Entries provided:
-=-=-=-=-

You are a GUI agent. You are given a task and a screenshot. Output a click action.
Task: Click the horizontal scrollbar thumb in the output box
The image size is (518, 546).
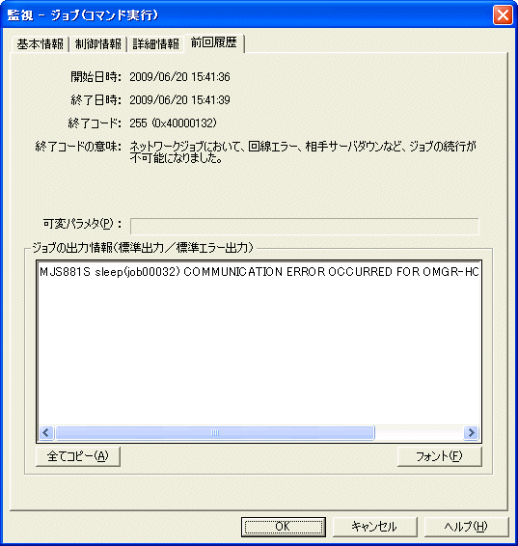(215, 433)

-=-=-=-=-

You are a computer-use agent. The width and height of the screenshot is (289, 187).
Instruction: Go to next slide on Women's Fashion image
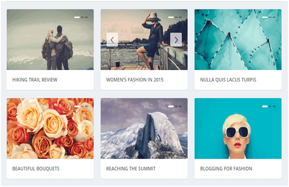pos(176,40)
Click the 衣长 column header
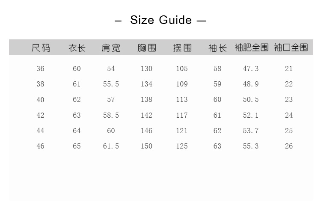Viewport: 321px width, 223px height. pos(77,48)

-=-=-=-=-

Problem requirements:
Check each line of the data above, and please copy the ones in which the string "screenshot" occurs.

Answer to this task:
You are a GUI agent. You are given a task and a screenshot. Output a click action.
You are a computer-use agent. The width and height of the screenshot is (289, 187).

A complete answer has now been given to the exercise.